É o chamado turismo da vacina, que tem sido um chamariz inclusive para brasileiros, mesmo com a exigência de que façam quarentena de 14 dias em outro país antes de entrar em território americano.
Para Daniel Dourado, é uma prática que sozinha não desequilibra o sistema, mas acaba reforçando a desigualdade. “Do ponto de vista individual, de quem viaja, pode até haver um dilema moral, mas não vejo problema ético. A discussão maior é em relação aos governos que promovem isso, reforçando a lógica de ter vacina para quem tem mais dinheiro, e não para quem mais precisa.”
Além da doação de doses, outras soluções são discutidas para reduzir a desigualdade no acesso às vacinas. Uma delas é a suspensão das patentes desses produtos enquanto durar a pandemia, proposta na Organização Mundial do Comércio por Índia e África do Sul e apoiada por mais de 110 países, incluindo os EUA.
Os críticos à medida dizem que ela acabaria com o incentivo à inovação pelas farmacêuticas, geraria uma queda na produção e não resolveria o problema, já que os imunizantes são de alta complexidade, e pouquíssimos países conseguiriam fabricá-los apenas com a “receita” em mãos.

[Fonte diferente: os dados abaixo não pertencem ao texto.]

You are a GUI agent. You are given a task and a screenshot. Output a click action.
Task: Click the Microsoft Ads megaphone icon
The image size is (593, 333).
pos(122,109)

Mas há quem defenda que a quebra das patentes, especialmente das vacinas de tecnologia mais simples, pode ser útil em médio prazo —até porque existe a possibilidade de que a imunização contra Covid-19 tenha que ser recorrente.
“Precisamos de uma combinação de ações. A doação é o que vai resolver agora, mas a quebra de patentes e a transferência de tecnologia também são fundamentais”, diz Ulysses Panisset, da UFMG.
Para ele, falta também mais investimento em novos imunizantes, inclusive no Brasil. “O Brasil é um dos poucos países com um parque de produção de vacinas e tinha condições de ter investido mais. Teríamos que ter sido mais estratégicos nos primeiros momentos [da pandemia].”